Having a big night out and then buying your way out of feeling rough the next day? Count us in.
There are some things that all humans have in common. The obvious ones are, of course, the need to eat, sleep and breathe, but the majority of us also have some common ground when it comes to the way we feel after a particularly heavy night of drinking.
We’ve all gone to bed after overindulging, hoping with all we’ve got that we won’t struggle too much the next day – and generally, we’re disappointed to wake up with a pounding headache and a desperate need for the coldest water known to man.
However, there is a way that those with the money to spend on it are able to get away relatively painlessly – that is, after the initial injection.
We’re talking, of course, about intravenous (IV) drips. Once just a staple of hospital wards, IV drips have found another purpose in recent years as a fairly expensive cure for the morning after the night before.
IV therapy as a form of non-essential medication isn’t particularly new, having been used by those wishing to feel the effects of pain-relief medications quicker and more powerfully, though it was soon found that delivering essential minerals and vitamins directly into the bloodstream also worked to lessen the effects of a hangover.
One familiar face who has shown themselves to be a fan of this particular treatment is Madonna, who has previously posted clips of herself receiving IV therapy to her Instagram page. Of course, the Tibetan singing bowls are optional…
Madonna isn’t alone, either – both Adele and Rihanna are among the other celebrities who are reported to have called on IV therapy as a hangover cure in the past.
So, how does it work?
The use of an IV drip allows a solution of vitamins and minerals to reach the bloodstream quickly, with paracetamol, ondansetron, ketorolac, magnesium and saline solution amongst the ‘ingredients’ commonly used within these concoctions. Given that drinking alcohol in high quantities starves the body of essential vitamins involved within alcohol metabolism – with thiamine, niacin and pyridoxine amongst the first to be depleted – it’s no surprise that such a direct and powerful dosage of these minerals could leave you feeling a little less rough very quickly.

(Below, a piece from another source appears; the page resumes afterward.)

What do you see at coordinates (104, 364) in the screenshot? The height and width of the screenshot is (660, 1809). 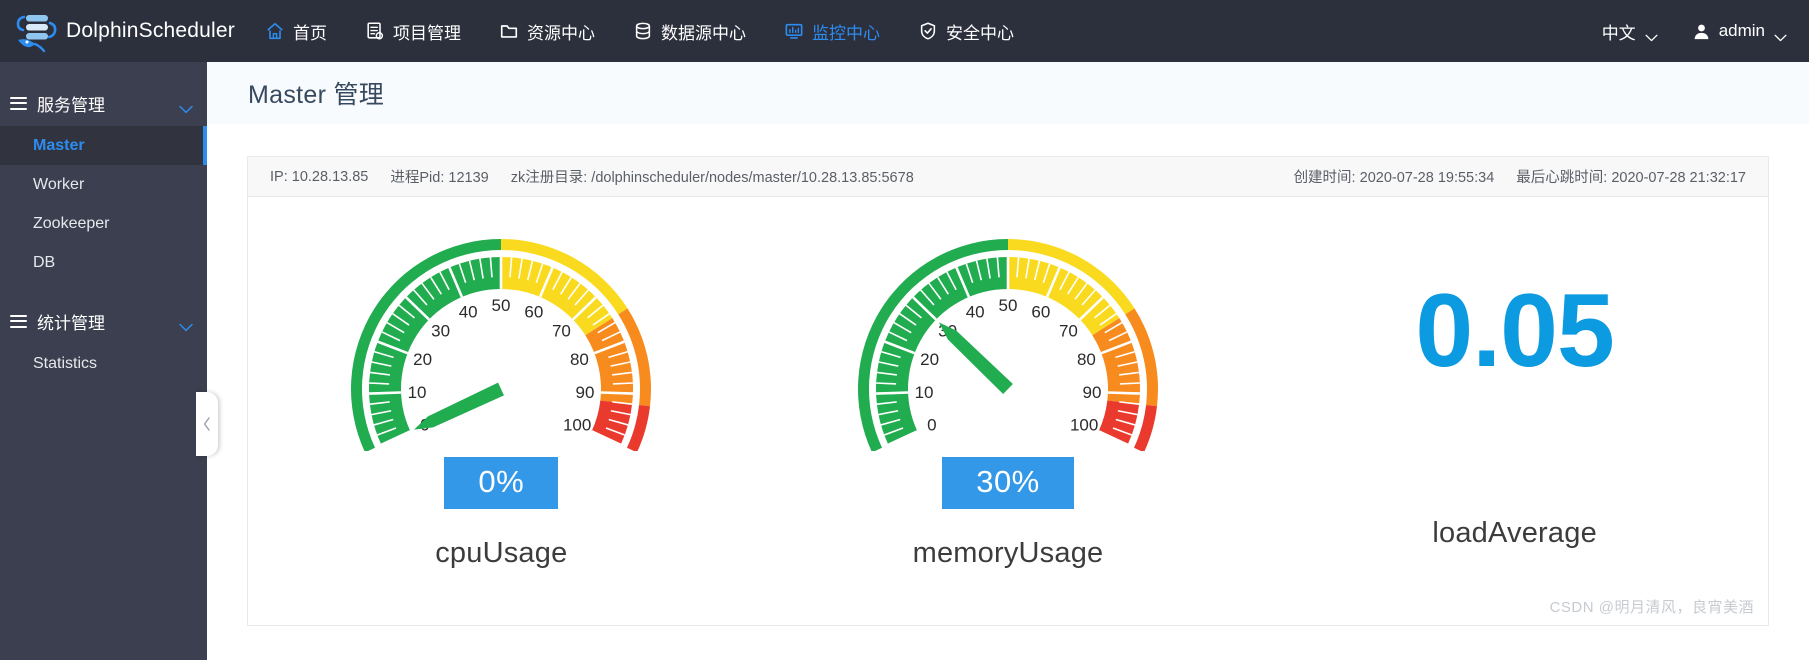 I see `sidebar-item-statistics: Statistics` at bounding box center [104, 364].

As you can imagine, such effective treatment for an ailment that puts a damper on an otherwise enjoyable aspect of socialising doesn’t come cheap. IV therapy can cost hundreds – even thousands – of dollars per session.

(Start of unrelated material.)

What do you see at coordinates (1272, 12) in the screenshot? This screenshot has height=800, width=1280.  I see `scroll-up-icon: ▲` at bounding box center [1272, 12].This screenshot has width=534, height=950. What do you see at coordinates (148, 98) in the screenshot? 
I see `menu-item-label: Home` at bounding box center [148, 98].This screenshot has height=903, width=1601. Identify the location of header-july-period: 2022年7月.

However, the high price tag and celebrity fans don’t necessarily confirm that IV therapy is always a good idea – this sort of treatment, when sought unnecessarily, comes with a health warning.
“There’s a risk of infection with IV vitamin therapy,” Dena Westphalen, PharmD, told healthline, “Any time you have an IV inserted, it creates a direct path into your bloodstream and bypasses your body’s first defense mechanism against bacteria: your skin.”
That’s not all, either. Frequent IV drips also increase your risk of developing blood clots, suffering an air embolism or overloading your bloodstream with liquids. There’s also risk involved in the rare event that the practitioner administering the IV drip puts too much of a particular mineral into the solution – potassium is amongst the chemicals that could lead to a heart attack if given in too high a dosage.
Overall, IV therapy does work to cure hangovers – something that no other treatment currently on the market can promise so certainly – but it comes with its risks, too, and shouldn’t be used carelessly or too much.
Our advice? Maybe try it out sometime to join the famous IV fanclub, but certainly don’t rely on it for the days after every heavy evening.